Despite millions spent in government subsidies, measures to boost apprentices and traineeships during COVID-19 appear to have failed, according to a new report.
Australia’s vocational education and training (VET) sector is showing signs of erosion, fragmentation and dysfunction, research from the Australia Institute’s Centre for Future Work suggests.
The report paints a grim picture of the system, especially given that several government announcements during the pandemic were designed to specifically address skilled labour shortages and help more businesses take on apprentices.
It comes as the government pledges $365.3 million to extend its Boosting Apprenticeships Commencements scheme, which sees 50% of an apprentice’s wage for the first year paid by the government, up to $7,000.
Announced ahead of the federal budget this week, the move is intended to create another 35,000 apprenticeship places.
The report, Fragmentation & Photo-Ops: The Failure of Australian Skills Policy Through COVID, notes that new supports announced during the COVID-19 pandemic boosted government VET funding by $1.6 billion in the 2019-20 financial year alone.
However deep and long-standing problems with Australia’s VET system have not been resolved — and in some cases they have worsened.
Wage and subsidy programs implemented during the pandemic, at the cost of several billion dollars, have decentralised course content and delivery, the report says. Meanwhile, more TAFE institutes have been closed and enrolments have declined.
The report suggests the new initiatives have only incentivised apprentice churn, wasting public investments and failing to address the crisis in skills.
“There is no evidence the skills pipeline has been either protected or replenished under current government VET policies. Short-form, piecemeal units of study have expanded, while accredited quality training has collapsed by more than 500,000 enrolments since 2015,” the report reads.

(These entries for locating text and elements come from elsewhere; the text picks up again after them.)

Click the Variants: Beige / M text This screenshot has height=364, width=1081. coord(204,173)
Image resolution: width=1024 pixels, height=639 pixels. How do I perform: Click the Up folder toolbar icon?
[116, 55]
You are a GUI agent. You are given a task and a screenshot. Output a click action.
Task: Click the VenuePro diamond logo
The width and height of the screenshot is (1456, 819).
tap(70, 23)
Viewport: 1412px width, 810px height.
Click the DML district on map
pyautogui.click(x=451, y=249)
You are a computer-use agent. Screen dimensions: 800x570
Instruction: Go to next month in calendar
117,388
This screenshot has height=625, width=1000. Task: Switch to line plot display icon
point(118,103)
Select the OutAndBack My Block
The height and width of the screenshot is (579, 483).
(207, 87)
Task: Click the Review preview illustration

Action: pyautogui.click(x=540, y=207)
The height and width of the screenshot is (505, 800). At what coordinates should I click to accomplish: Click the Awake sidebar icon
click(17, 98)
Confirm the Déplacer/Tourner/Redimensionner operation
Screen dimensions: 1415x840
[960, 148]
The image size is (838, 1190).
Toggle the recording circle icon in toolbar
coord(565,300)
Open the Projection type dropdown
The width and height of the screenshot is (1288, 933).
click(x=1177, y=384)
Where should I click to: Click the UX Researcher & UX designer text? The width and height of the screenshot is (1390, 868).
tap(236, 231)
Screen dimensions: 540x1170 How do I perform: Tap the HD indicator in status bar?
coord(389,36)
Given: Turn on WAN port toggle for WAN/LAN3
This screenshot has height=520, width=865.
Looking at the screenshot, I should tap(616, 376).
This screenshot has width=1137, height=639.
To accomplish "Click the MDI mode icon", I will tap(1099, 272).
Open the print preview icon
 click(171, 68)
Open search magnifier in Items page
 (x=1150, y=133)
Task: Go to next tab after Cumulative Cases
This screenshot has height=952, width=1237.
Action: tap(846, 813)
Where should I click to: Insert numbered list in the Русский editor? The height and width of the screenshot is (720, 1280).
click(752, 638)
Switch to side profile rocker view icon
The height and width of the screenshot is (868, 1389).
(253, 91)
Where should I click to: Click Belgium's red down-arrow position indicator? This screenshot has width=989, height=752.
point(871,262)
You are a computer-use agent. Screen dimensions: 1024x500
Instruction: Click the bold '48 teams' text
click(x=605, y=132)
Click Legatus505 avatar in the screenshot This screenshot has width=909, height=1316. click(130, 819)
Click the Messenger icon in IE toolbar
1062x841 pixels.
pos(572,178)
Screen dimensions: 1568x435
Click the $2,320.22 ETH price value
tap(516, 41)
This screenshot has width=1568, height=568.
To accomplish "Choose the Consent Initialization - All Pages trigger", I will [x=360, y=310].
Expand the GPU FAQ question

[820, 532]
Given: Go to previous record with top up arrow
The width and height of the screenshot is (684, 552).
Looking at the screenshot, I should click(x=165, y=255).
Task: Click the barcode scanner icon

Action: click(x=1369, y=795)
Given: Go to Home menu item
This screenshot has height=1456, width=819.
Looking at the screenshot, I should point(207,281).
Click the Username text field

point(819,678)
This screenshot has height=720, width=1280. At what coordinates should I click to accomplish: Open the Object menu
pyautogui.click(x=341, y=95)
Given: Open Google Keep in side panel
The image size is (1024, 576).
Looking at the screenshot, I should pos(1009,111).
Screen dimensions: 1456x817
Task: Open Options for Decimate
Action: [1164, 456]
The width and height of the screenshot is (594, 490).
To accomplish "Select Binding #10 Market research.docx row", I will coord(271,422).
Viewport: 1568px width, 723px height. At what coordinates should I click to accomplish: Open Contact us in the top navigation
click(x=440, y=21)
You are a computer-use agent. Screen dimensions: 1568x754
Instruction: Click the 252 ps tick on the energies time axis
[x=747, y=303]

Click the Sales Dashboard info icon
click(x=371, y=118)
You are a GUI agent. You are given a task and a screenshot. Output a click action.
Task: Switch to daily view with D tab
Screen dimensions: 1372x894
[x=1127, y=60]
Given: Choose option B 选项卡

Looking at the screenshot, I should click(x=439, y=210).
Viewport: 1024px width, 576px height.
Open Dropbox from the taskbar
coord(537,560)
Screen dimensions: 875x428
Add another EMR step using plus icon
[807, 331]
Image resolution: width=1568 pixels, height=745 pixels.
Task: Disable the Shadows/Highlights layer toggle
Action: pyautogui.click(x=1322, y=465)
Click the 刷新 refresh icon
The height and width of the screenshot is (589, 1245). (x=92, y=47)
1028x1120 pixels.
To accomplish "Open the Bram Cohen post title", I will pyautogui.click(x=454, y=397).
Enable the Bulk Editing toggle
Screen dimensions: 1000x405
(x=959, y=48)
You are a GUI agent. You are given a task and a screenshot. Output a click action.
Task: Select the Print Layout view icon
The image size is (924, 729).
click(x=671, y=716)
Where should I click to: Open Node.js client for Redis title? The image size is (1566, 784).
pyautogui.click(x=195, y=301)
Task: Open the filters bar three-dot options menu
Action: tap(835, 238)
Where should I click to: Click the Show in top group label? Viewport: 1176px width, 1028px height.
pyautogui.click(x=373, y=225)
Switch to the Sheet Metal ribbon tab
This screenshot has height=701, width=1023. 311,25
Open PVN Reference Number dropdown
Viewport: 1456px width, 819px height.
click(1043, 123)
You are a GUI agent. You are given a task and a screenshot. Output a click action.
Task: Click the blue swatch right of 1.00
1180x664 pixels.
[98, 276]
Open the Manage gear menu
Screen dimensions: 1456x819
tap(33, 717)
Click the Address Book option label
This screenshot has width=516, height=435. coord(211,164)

“Shockingly, all VET enrolment growth over the last five years has been in non-accredited programs, which have grown by almost 70,000 enrolments since 2015.”
Meanwhile, it suggests TAFE staffing and funding has eroded further, as federal VET subsidies are diverted in favour of private for-profit providers.
Failed market-based policies and TAFE defunding have seen more than 8800 full-time-equivalent TAFE positions cut since 2012 across five states and territories.
According to Alison Pennington, senior economist at the Australia Institute’s Centre for Future Work and author of the report, failures in VET policy reflect broader failures of economic policy to encourage far-sighted investments of any kind in the economy: physical capital, innovation or skills.
“Continued decline in enrolments and eight years of declining apprenticeship completions make it very clear: Australia’s domestic skills pipeline is in disarray,” Pennington said in a statement.
“Government COVID-era skills policies throw money at employers taking on apprentices and trainees, but have failed to fix the training system.
“There is no evidence the skills pipeline has been either protected or replenished under current VET policies.”
Pennington also points out that industries with women-led workforces, and with the most pressing labour shortages, continue to see weak participation in accredited programs, traineeships, and apprenticeships.
In the 12 months to June 2021, three in five new apprentices and trainees were men.
“Once again, women’s jobs and demands have been deprioritised in favour of the optics of high-vis photo-ops,” Pennington said.
The report recommends a stronger focus on a more proactive, hands-on approach to workforce training and planning, and a commitment to rebuilding the TAFE system, suggesting this could help build and bolster innovative, sustainable industries.
It also proposes that a minimum of 70% of public VET funding be reallocated through the TAFE system.